Per questo l'antologica che si apre giovedì a Palazzo Reale, fino al 31 gennaio, avrà senz'altro successo, anche se in mostra non c'è nessuno dei suoi più famosi capolavori (dai Fari al Distributore di benzina ai Nottambuli) e nel catalogo non compare nessuno dei suoi maggiori studiosi italiani (da Birolli ad Antonello Negri a Marco Fagioli, per fare solo qualche nome).
Capace di essere insieme realista e irreale, allievo della metafisica di de Chirico e della pittura della «scena quotidiana», Hopper riesce in un'impresa che è riuscita a pochi artisti contemporanei: piacere sia ai conoscitori più raffinati, sia a chi è convinto che il proprio figlio disegni meglio di Picasso.
Con una semplicità enigmatica dipinge un'America contemporanea, ma vagamente fuori moda. Nei suoi quadri non ci sono grattacieli, automobili, fabbriche; non c'è nulla dei ruggenti anni venti e dei meno ruggenti anni trenta. Anziché l'America di Al Capone, del Rockfeller Center e dell'Empire State Building, dipinge binari della ferrovia, passaggi a livello, case coloniche con i loro tetti a triangolo, mansarde vittoriane, fari sulla costa atlantica. Le sue immagini hanno una modernità un po' fuori dal tempo: dunque, un po' classica.

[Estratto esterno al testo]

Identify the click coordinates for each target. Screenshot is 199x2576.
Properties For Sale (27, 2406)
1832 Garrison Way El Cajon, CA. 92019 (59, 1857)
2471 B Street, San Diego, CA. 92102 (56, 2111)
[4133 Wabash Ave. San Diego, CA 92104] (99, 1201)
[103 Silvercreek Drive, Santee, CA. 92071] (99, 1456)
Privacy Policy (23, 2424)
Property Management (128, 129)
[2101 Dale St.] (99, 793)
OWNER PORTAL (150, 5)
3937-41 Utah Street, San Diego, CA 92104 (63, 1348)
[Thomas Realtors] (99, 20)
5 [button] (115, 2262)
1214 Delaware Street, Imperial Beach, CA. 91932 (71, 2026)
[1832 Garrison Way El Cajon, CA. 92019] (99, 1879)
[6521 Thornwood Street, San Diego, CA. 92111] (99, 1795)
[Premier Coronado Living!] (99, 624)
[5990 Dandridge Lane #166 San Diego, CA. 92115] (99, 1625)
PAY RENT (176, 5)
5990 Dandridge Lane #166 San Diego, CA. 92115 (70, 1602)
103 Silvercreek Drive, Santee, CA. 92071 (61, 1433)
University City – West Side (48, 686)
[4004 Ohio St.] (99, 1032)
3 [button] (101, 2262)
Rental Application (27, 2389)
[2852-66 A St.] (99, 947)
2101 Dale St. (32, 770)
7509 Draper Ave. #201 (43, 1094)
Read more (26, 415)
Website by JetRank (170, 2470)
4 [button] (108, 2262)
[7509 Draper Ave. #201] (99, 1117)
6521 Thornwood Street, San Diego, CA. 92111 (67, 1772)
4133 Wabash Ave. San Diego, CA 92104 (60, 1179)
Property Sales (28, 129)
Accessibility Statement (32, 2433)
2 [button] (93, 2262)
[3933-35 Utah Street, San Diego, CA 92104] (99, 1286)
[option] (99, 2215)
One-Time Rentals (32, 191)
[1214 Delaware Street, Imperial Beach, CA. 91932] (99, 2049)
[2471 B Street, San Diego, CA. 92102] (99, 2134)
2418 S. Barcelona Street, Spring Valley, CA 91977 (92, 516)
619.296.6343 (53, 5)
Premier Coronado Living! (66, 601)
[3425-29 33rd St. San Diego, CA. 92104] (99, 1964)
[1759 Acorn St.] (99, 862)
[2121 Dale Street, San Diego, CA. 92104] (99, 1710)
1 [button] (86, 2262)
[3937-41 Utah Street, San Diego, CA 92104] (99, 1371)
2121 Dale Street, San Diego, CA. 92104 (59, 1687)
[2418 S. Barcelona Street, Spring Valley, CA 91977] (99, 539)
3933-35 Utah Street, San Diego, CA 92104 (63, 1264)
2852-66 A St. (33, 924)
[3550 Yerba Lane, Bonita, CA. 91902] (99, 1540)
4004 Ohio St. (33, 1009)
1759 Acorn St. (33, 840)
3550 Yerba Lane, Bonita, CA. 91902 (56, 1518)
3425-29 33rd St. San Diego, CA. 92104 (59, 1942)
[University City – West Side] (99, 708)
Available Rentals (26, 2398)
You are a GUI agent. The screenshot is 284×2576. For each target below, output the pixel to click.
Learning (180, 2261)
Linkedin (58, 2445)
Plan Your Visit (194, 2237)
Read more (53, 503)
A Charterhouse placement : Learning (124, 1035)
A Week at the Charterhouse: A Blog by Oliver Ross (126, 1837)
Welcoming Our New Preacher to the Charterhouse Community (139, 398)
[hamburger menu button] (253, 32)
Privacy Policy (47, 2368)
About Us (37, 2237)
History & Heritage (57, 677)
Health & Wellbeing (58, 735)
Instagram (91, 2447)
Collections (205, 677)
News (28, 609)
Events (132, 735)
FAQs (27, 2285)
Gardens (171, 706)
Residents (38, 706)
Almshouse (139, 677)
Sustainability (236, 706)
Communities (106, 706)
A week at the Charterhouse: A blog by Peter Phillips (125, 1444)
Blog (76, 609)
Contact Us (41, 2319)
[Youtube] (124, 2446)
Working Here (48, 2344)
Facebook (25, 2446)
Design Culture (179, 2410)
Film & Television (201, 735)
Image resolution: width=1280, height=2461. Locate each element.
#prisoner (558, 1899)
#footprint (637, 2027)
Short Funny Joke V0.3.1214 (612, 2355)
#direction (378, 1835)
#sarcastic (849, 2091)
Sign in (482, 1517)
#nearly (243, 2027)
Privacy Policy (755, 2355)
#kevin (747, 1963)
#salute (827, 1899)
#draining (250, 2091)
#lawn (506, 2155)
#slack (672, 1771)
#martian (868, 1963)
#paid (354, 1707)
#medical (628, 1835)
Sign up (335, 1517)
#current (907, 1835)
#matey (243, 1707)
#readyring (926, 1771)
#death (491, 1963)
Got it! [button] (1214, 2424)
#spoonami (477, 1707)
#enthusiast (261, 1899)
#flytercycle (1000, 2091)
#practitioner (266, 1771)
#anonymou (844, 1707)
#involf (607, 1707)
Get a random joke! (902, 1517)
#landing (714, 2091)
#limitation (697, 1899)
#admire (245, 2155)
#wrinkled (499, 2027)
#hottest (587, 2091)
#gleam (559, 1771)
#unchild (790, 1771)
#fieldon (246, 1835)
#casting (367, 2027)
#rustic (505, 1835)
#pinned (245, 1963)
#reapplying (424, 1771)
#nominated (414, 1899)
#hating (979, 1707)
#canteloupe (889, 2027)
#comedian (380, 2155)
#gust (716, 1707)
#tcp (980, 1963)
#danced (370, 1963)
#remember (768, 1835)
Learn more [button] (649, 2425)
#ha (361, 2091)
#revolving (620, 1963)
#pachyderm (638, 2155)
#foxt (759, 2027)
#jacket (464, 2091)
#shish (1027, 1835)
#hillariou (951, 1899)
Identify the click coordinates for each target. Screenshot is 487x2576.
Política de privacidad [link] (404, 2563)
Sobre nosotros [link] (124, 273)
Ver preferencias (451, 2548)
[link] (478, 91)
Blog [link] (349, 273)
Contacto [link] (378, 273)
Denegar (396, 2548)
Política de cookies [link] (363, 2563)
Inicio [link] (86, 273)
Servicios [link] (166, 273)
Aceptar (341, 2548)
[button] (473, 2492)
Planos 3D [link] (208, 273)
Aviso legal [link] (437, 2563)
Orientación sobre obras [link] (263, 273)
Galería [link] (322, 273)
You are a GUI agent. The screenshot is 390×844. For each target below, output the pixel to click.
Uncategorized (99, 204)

Domina i suoi quadri, poi, una profonda solitudine, che colpisce gli uomini e più ancora le donne (sole in una camera d'albergo, in una casa, sul treno), ma avvolge anche le cose. Eppure non è questo il significato centrale delle sue opere, anzi lui stesso si lamentava che i critici ne parlassero troppo.
Quello che gli interessa, piuttosto, è sottrarre le immagini allo scorrere del tempo. Per questo dipinge un'ora immutabile, che fa pensare ai versi di Mandel'stam: «Che ora è?, gli chiesero i curiosi/ E lui rispose: È l'eternità».
È questo momento metafisico che Hopper vuole rappresentare: quel momento in cui le cose quotidiane, così ovvie, diventano improvvisamente un'immagine del mistero. E lì, tra un cottage e un drugstore, la realtà si rivela parte di qualcosa di più grande, di più sfuggente. A volte, di più doloroso.
Così accade in Gas, 1942, purtroppo presente in mostra solo con un disegno preparatorio. Qui il chiosco di benzina Mobil, con le colonne delle pompe e la dimessa insegna araldica col cavallino alato, diventa un'icona malinconica del «progresso» contemporaneo. L'uomo del ventesimo secolo ha inventato la macchina. Ma, come i suoi predecessori, non sa da dove viene né dove porta la strada che percorre, e che si perde nelle ombre del bosco.